Selon les analystes de Morgan Stanley, il serait erroné de croire qu’en raison de l’échéance de 2016 les assureurs procéderont à des augmentations de capital significatives. Leur position est meilleure que celle des banques. Mais ils limiteront leurs dépenses et certains devront lutter pour ajuster leurs modèles de risque. Le fait que le taux d’endettement net des assureurs poursuive sa baisse s’inscrit dans cette logique. Il s’élevait à 780% en 2008 et il est tombé à 418% à fin juin.

Au sein des 48 acquisitions intervenues au premier semestre, deux priorités émergent très clairement, le renforcement de la ­distribution des produits et la technologie.

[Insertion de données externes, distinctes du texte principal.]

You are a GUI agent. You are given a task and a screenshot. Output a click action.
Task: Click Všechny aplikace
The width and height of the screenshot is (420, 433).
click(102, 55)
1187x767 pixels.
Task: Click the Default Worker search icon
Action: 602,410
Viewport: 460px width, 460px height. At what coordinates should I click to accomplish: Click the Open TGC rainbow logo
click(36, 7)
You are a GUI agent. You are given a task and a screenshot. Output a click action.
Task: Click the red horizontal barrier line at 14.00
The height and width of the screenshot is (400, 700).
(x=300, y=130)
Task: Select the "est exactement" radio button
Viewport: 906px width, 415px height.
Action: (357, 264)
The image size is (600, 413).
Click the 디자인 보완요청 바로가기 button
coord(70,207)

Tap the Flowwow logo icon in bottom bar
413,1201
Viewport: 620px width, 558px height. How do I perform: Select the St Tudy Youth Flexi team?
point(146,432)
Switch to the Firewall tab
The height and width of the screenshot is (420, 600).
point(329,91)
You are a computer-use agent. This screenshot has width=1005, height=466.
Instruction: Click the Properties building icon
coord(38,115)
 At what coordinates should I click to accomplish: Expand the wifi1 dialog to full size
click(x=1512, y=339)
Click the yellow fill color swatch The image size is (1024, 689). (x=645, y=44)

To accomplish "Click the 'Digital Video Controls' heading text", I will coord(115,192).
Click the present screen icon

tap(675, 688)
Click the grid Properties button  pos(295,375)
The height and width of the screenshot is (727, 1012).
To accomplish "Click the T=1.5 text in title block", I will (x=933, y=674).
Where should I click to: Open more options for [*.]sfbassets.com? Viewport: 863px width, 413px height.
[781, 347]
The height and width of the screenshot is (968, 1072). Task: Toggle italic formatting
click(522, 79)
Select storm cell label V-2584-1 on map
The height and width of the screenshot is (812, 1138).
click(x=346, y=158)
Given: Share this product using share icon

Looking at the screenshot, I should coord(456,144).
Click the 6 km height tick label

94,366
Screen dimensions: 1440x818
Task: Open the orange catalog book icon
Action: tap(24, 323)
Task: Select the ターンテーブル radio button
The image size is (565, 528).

Ce sont deux préoccupations majeures de la branche, tant en Suisse que dans l’UE.

L’innovation technologique est prioritaire dans la gestion des risques autant que dans la distribution des produits. Selon le réassureur ACE, le risque numérique est, au sein des activités internationales, le plus important aux yeux des groupes suisses.

L’immobilier moins risqué que l’or

Très fortement investis dans les obligations, les assureurs ont profité de la baisse des taux d’intérêt à long terme. Mais avec un rendement des obligations de la Confédération de 0,3%, les gains futurs devraient être limités.

Les portefeuilles des assurances n’ont guère été modifiés d’une année à l’autre. La part en actions a été légèrement relevée, alors que celle des obligations d’entreprise a été quelque peu réduite.

Les autorités de réglementation incitent les assureurs, par l’intermédiaire des exigences de fonds propres, à s’exposer principalement au risque des obligations souveraines. Ce n’est pas le fruit du hasard si 30% des investissements des assureurs européens sont en obligations d’Etat. Dans un contexte de baisse des taux, les assureurs en profitent. Mais ce choix traduit une absence de prise de risque.

Les exigences de fonds propres distinguent entre les risques de marché (actions, obligations, or, immobilier indirect) et les risques de crédit (hypothèques par exemple) sur base individuelle. Les fonds propres nécessaires aux crédits sont plus sévères que pour les risques de marché. Et au sein de ces derniers, ils sont plus élevés pour les actions que pour l’or, sensiblement égaux entre l’immobilier indirect (fonds immobiliers par exemple) et l’or et moins élevés pour l’immobilier direct que pour l’or. Chaque assureur peut faire ses choix en fonction de son niveau de solvabilité et de sa capacité à prendre des risques. Parmi les plus solides du pays, la Vaudoise est par exemple la plus ­investie en actions (15%) et la ­Mobilière en or (4,2% de ses placements).